Provided passage:
★ ★ ★ ★ ★
T S Eliot, throughout his ‘Four Quartets’ has some pretty deep things to say about experience as a sentient being within time, and many of them can only be grasped when the rational part of the mind is allowed to give way to the visual, imaginative capacity we all have somewhere within us.
Gender transition can make good use of those same qualities – in fact they are probably essential if we are to release the authentic expression of self that incongruence stifles. (The World Health Organisation are now supporting the use of the word “incongruence” instead of “dysphoria” with its medical associations, to reflect the reality that for most transgender people, the social aspect of transition is in itself a new beginning)
Not before time. With opposition and backlash still distressingly and dangerously common, there is much yet to do in normalising the notion that not fitting into a binary concept of gender presentation is nothing to really get worked up about.
As a trainee minister in the Church of England I have been fortunate to have had very little apparent negative response, but as well as some physical advantages (hairless limbs and being relatively short) I was also blessed with the ability and willingness to ‘blend’ in many different environments throughout an amazingly varied and mostly fulfilling working life. A healthy sense of humour has helped hugely.
I also find myself to be naturally relaxed about how others see me, and almost a decade into being ‘the real me’ it is more often the case that I don’t even mention what I still suppose must be obvious.
In fact, it amazes me that this is frequently and genuinely not the case. Even if it is (or becomes) apparent, I can relish some very interesting conversations.
Shortly after joining a church a few years ago, I was sitting in the congregation with one of a small group who had been particularly welcoming. Things went something like this.
“Ashley – what sort of cancer did you have?”
“Well, Tracy – before I can tell you that, I need to tell you something else.” (I had prostate cancer.) “Actually, Ashley, I don’t think you do need to say anything else.”
Another very recent example was chatting to another attendee at a lecture on feminism, when I was asked …
“We have all been on a journey to arrive at our perspectives … [pause] … might I be right in thinking you have been on two journeys?”
That the paths those journeys have involved following now seem to be meeting, just in time for me to start service through ministry and thus expressing myself in the distinctive way God always invited me to discover and discern, life again has all the qualities of a ‘new beginning’. I look forward to many more.
★ ★ ★ ★ ★
How to complete this task: Rewrite the essay on gender transition and ministry starting at "In fact, it" and ending at "very interesting conversations.", swapping "conversations" for "discussions". The material placed after this text was taken from a separate source.

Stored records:
★ ★ ★ ★ ★
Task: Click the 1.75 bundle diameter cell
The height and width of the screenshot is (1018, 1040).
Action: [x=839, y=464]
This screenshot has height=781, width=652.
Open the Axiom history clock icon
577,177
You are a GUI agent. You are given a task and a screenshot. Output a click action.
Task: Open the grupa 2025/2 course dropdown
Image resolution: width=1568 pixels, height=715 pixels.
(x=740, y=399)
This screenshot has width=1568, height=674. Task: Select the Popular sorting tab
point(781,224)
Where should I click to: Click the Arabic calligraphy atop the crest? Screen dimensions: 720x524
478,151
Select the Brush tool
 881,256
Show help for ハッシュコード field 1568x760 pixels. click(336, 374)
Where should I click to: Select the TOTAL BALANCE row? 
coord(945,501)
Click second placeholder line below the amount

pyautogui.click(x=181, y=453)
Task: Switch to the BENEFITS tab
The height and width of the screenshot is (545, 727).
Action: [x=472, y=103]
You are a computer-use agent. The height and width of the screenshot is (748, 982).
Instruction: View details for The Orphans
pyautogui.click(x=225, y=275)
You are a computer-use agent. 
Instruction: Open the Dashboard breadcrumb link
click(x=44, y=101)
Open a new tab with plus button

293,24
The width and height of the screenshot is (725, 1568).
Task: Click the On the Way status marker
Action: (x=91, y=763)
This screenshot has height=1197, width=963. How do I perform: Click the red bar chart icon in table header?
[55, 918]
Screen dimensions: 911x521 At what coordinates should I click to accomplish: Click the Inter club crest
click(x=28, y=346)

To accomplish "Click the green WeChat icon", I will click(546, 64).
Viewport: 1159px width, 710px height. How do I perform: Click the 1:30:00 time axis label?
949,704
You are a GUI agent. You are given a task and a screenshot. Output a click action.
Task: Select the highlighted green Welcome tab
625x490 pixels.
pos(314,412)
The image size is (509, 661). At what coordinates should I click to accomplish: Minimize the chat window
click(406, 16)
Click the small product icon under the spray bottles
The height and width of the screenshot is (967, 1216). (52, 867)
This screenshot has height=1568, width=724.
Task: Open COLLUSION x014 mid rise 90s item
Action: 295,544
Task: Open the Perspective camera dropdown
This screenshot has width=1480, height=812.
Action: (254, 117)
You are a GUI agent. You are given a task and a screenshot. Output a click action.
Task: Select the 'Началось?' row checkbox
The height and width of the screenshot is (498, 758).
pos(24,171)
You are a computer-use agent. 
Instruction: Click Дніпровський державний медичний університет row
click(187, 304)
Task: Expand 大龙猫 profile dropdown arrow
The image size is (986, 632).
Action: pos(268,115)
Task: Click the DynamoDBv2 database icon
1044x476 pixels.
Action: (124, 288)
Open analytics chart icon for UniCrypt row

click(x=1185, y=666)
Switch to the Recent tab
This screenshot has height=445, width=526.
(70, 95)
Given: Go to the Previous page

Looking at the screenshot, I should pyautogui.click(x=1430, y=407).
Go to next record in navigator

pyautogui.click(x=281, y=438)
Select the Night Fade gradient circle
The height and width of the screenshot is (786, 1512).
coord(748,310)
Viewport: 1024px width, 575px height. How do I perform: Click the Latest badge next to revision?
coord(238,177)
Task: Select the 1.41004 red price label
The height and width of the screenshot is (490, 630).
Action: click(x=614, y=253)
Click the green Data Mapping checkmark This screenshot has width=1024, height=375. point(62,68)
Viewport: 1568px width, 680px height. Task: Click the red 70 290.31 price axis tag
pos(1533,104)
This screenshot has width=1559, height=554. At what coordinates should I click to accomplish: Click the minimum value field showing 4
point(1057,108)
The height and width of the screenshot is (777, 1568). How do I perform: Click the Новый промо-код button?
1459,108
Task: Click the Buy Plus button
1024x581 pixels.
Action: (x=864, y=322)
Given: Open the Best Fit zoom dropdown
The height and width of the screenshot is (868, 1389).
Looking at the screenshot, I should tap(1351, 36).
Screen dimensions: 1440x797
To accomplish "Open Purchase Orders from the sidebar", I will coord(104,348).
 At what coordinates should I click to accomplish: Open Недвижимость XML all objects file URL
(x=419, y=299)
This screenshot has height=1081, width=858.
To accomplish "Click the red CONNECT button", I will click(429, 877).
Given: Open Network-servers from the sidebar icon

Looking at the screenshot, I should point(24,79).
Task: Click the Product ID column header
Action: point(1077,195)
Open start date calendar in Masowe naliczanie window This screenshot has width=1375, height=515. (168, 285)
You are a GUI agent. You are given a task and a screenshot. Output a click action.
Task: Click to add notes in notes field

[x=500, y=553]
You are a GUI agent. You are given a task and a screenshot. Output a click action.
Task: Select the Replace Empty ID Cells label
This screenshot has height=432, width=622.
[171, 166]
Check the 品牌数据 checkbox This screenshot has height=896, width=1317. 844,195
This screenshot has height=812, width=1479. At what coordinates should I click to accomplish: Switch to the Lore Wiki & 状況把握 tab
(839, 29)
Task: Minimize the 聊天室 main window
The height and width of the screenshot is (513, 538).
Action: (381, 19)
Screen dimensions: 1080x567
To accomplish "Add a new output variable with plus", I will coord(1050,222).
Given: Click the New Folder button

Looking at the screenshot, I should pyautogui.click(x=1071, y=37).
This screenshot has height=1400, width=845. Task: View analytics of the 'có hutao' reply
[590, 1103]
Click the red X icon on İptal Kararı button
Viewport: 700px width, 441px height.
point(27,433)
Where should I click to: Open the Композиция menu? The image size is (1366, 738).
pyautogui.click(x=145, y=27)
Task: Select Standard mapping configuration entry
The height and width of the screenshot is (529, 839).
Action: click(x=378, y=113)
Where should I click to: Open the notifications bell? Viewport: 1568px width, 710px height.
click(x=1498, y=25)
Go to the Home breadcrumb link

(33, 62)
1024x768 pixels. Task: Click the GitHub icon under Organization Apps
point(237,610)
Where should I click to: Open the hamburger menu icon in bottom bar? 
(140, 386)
★ ★ ★ ★ ★
Answer below:
In fact, it amazes me that this is frequently and genuinely not the case. Even if it is (or becomes) apparent, I can relish some very interesting discussions.